Cohesion and Coupling

In Software Engineering, Cohesion is often contrasted with Coupling. These are the two prevailing factors that determine how well a software product can adapt, improve, and be extended without imploding in on itself. They are two different concepts:


Cohesion of a single module/component is the degree to which its responsibilities form a meaninful unit. Higher cohesion is better.

A component exhibits high cohesion when all its functions/methods are strongly related in terms of function. Cohesion describes how “focused” a piece of software is. It is very related to the “Single Responsibility Principle“.

  • High cohesion requires that the module be, in a sense, single-minded. A class may have high cohesion if all of its methods are closely related.
  • Low cohesion means that a module attempts to accomplish too many tasks, or relates to multiple distinct sets of data.

Modules with high cohesion tend to be preferable because high cohesion is associated with several desirable traits of software including robustness, reliability, reusability, and understandability.


Coupling between modules/components is their degree of mutual interdependence. Lower coupling is better.

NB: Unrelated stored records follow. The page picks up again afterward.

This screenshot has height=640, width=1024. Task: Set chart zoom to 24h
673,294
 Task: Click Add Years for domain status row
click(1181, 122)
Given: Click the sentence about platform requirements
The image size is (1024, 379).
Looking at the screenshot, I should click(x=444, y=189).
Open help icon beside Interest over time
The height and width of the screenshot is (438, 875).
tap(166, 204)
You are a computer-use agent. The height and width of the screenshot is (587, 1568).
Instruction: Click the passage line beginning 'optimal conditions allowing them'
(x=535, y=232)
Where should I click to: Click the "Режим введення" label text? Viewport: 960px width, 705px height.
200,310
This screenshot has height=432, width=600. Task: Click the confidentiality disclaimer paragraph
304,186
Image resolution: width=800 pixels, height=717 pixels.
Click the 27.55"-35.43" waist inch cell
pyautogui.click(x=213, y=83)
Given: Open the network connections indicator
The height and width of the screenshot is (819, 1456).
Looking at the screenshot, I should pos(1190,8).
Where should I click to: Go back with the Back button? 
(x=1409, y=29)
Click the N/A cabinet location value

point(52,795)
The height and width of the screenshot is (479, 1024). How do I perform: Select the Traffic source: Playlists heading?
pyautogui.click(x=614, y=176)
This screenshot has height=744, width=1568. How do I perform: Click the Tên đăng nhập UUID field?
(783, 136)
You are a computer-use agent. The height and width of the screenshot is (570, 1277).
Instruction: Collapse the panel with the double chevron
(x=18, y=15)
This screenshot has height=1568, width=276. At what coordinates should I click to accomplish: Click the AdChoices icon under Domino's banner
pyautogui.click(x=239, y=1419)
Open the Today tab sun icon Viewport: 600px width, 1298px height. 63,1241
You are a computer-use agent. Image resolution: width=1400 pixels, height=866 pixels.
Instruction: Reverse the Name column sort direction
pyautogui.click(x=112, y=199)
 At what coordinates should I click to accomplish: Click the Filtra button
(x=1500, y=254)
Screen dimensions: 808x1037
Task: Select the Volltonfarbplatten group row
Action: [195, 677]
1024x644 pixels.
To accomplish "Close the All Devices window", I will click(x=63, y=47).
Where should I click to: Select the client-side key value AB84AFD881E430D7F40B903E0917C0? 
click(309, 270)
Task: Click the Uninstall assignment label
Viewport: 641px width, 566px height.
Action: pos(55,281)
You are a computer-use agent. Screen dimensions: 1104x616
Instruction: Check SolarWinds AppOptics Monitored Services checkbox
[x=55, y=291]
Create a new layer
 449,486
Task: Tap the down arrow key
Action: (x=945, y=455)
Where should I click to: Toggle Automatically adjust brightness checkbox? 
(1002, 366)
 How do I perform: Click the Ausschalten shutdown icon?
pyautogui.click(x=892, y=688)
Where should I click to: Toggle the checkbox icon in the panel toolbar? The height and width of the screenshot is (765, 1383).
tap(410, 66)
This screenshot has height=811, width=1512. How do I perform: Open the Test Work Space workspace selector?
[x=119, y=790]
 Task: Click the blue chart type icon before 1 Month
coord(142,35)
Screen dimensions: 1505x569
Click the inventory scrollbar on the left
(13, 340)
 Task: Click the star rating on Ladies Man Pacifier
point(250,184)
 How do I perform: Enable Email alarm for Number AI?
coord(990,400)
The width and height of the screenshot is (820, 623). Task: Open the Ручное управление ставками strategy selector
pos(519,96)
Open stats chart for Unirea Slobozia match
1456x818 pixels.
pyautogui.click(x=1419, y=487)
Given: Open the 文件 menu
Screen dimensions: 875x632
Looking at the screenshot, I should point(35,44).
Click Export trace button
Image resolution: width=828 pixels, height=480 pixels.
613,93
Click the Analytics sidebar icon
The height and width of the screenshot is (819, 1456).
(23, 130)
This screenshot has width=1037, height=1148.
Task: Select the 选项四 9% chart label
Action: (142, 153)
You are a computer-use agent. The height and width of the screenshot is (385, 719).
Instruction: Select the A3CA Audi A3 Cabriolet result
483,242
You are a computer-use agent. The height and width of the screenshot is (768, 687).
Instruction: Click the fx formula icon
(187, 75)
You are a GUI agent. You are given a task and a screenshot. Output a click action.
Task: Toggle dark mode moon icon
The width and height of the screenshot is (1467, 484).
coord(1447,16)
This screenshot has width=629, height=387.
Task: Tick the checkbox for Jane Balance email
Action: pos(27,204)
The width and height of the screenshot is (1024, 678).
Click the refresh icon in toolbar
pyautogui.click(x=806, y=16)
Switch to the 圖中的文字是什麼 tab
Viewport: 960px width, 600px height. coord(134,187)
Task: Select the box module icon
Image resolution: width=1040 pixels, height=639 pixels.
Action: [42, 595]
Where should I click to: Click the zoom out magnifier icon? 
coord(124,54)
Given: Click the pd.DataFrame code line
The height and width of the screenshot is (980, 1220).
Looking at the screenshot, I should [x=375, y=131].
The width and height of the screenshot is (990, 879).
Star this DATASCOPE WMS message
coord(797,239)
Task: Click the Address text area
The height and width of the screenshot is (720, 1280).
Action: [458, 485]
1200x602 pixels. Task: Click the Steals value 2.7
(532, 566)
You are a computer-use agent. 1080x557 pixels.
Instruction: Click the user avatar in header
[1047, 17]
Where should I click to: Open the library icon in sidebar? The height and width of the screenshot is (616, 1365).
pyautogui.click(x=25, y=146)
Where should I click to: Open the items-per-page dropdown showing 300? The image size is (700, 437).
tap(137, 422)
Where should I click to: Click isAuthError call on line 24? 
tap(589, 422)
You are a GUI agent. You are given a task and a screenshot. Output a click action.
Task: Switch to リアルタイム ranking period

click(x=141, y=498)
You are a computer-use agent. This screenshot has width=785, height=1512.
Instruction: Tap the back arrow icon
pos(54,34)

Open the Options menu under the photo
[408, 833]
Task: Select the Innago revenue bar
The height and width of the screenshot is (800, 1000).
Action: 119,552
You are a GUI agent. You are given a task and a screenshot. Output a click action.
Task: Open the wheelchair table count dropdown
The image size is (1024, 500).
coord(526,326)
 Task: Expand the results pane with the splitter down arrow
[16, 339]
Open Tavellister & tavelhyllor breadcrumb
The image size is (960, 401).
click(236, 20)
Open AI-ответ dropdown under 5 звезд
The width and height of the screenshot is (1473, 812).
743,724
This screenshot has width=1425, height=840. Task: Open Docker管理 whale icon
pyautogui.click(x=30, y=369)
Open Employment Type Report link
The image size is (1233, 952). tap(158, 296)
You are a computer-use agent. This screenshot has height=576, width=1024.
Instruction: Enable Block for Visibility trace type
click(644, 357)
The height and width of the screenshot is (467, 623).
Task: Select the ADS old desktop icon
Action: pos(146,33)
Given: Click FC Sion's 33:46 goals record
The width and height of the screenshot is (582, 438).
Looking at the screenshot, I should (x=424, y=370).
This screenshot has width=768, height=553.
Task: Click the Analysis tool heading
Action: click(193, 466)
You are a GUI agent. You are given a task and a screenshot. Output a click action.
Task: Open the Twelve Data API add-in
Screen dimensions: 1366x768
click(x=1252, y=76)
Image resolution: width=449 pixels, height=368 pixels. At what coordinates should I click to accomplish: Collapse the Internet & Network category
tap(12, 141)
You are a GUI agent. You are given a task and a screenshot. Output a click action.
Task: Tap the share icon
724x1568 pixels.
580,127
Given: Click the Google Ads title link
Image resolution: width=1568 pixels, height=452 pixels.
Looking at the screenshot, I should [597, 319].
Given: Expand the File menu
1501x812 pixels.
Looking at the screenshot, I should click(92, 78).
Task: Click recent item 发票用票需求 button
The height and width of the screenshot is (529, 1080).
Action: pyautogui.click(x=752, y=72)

  • High coupling means that two componentes are too interrelated, which can make maintaining the system very difficult.
  • Low coupling means that changes in one component never or rarely necessitate a change in the other.

Coupling or dependency is the degree to which each program module relies on each one of the other modules.

Summing-up: high cohesion often correlates with loose coupling, and viceversa. Software Architecture is to increase cohesion and reduce coupling. In other words, loose coupling and high cohesion provides the best software.